[Provided information]
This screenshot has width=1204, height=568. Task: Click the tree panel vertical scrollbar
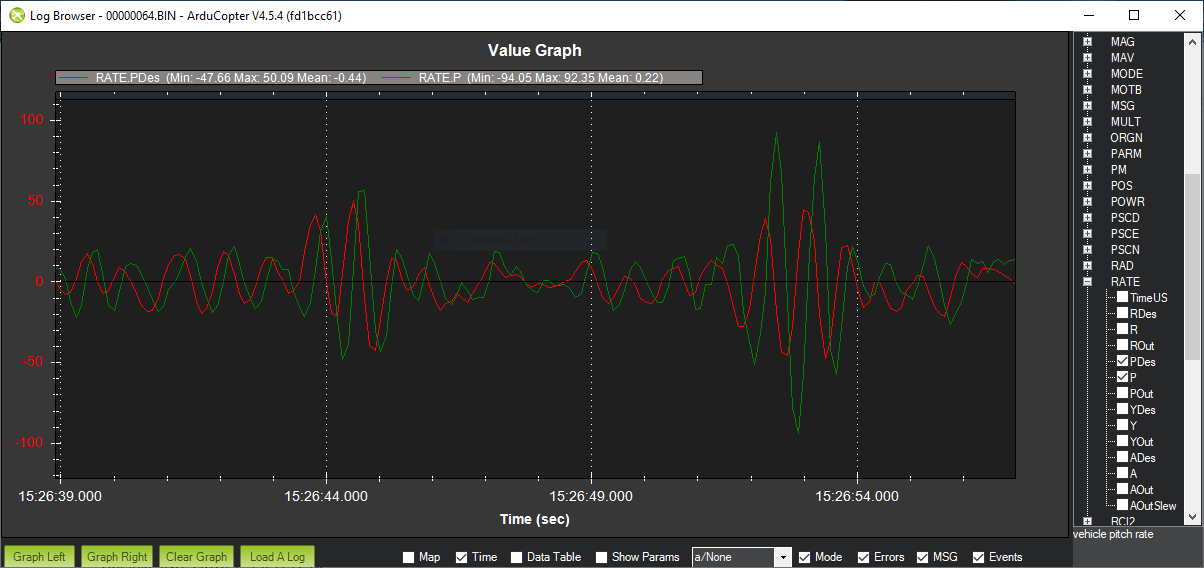click(1192, 265)
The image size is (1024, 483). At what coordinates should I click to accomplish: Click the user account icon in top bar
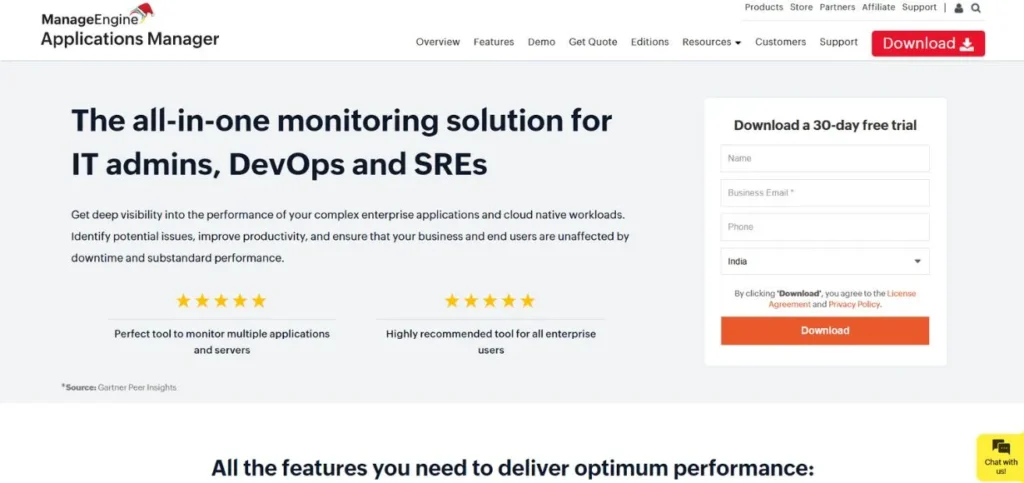[x=959, y=8]

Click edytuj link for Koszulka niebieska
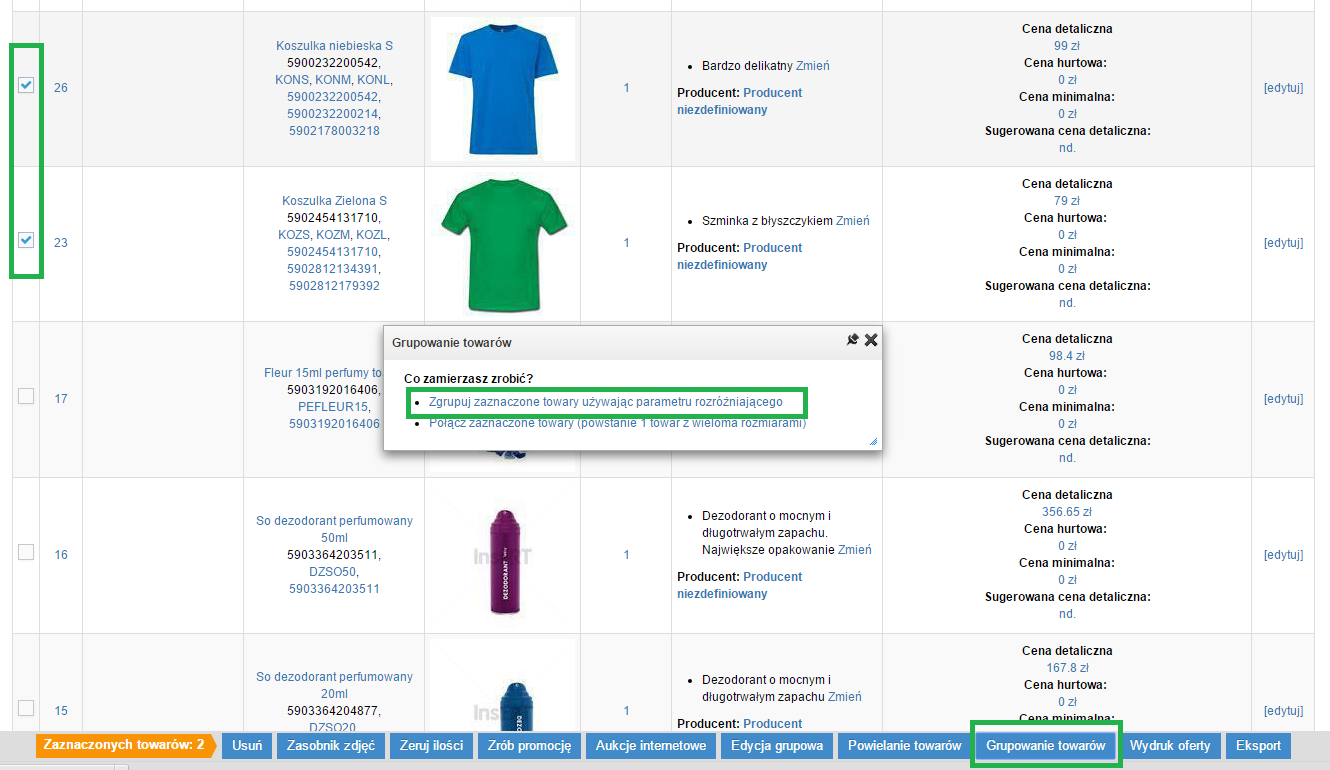[x=1283, y=88]
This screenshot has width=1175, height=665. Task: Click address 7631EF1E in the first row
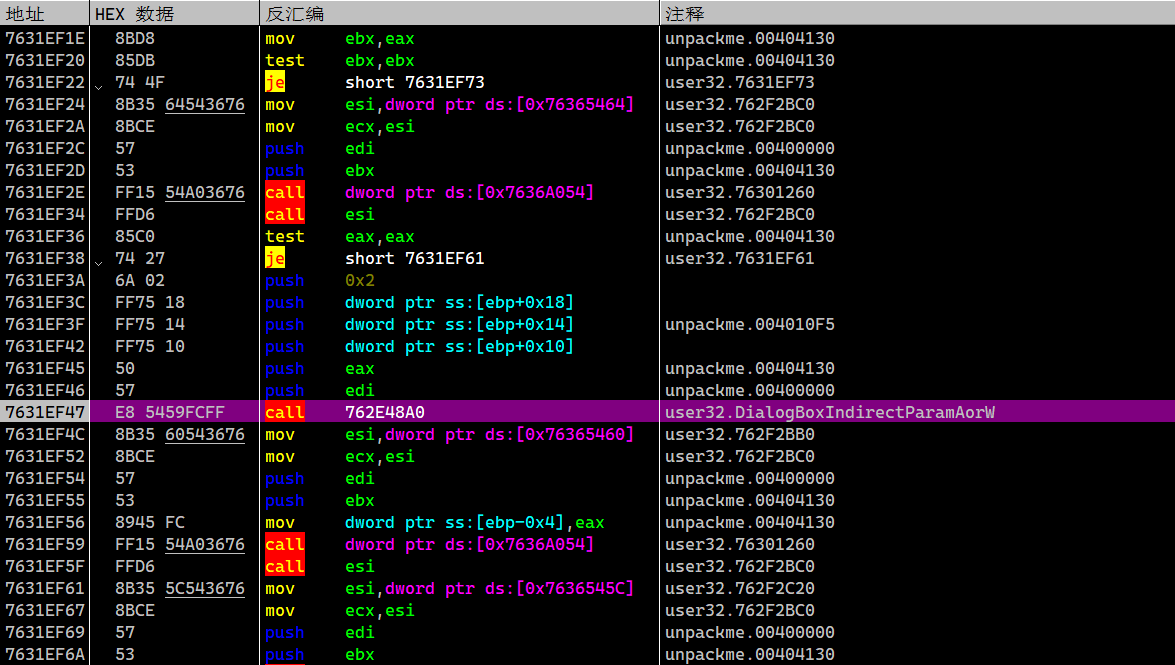pos(45,38)
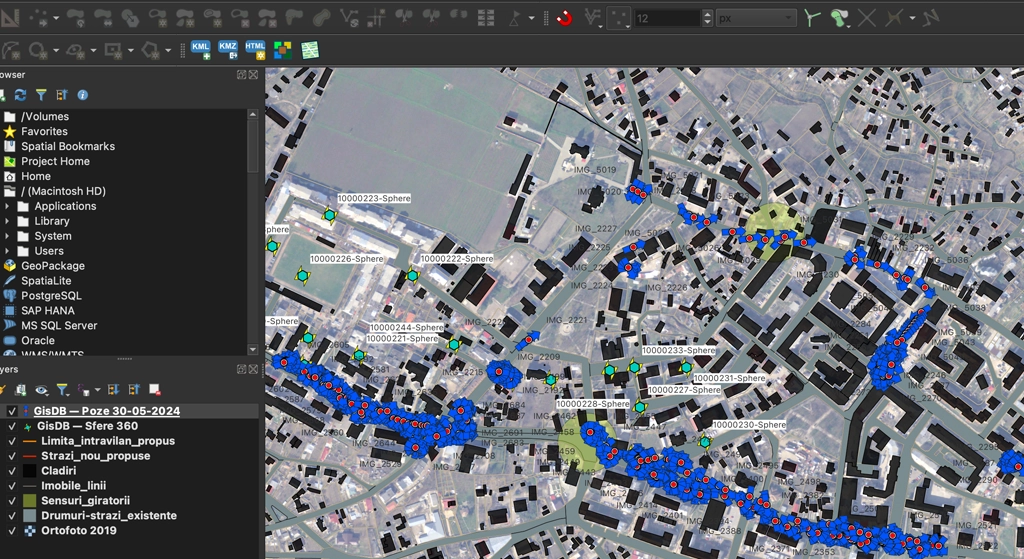
Task: Click the KML add layer icon
Action: [200, 50]
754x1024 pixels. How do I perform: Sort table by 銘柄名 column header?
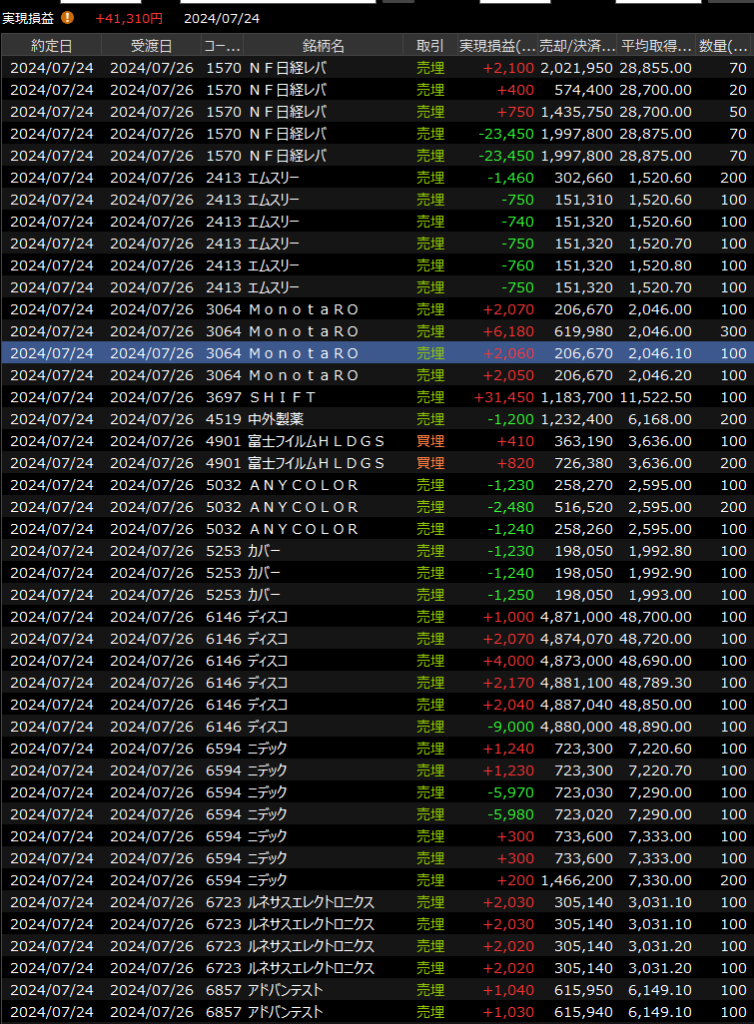point(323,46)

[Exercise prompt]
Print all the entries again exactly as written, but without the pictures.

[Solution for this problem]
This screenshot has width=1204, height=568. Task: Click the tree panel vertical scrollbar
click(1192, 265)
The image size is (1024, 483). At what coordinates should I click to accomplish: Click the user account icon in top bar
[x=959, y=8]

Click edytuj link for Koszulka niebieska
[x=1283, y=88]
This screenshot has width=1175, height=665. Task: Click address 7631EF1E in the first row
pos(45,38)
Task: Click the KML add layer icon
Action: [200, 50]
754x1024 pixels. How do I perform: Sort table by 銘柄名 column header?
point(323,46)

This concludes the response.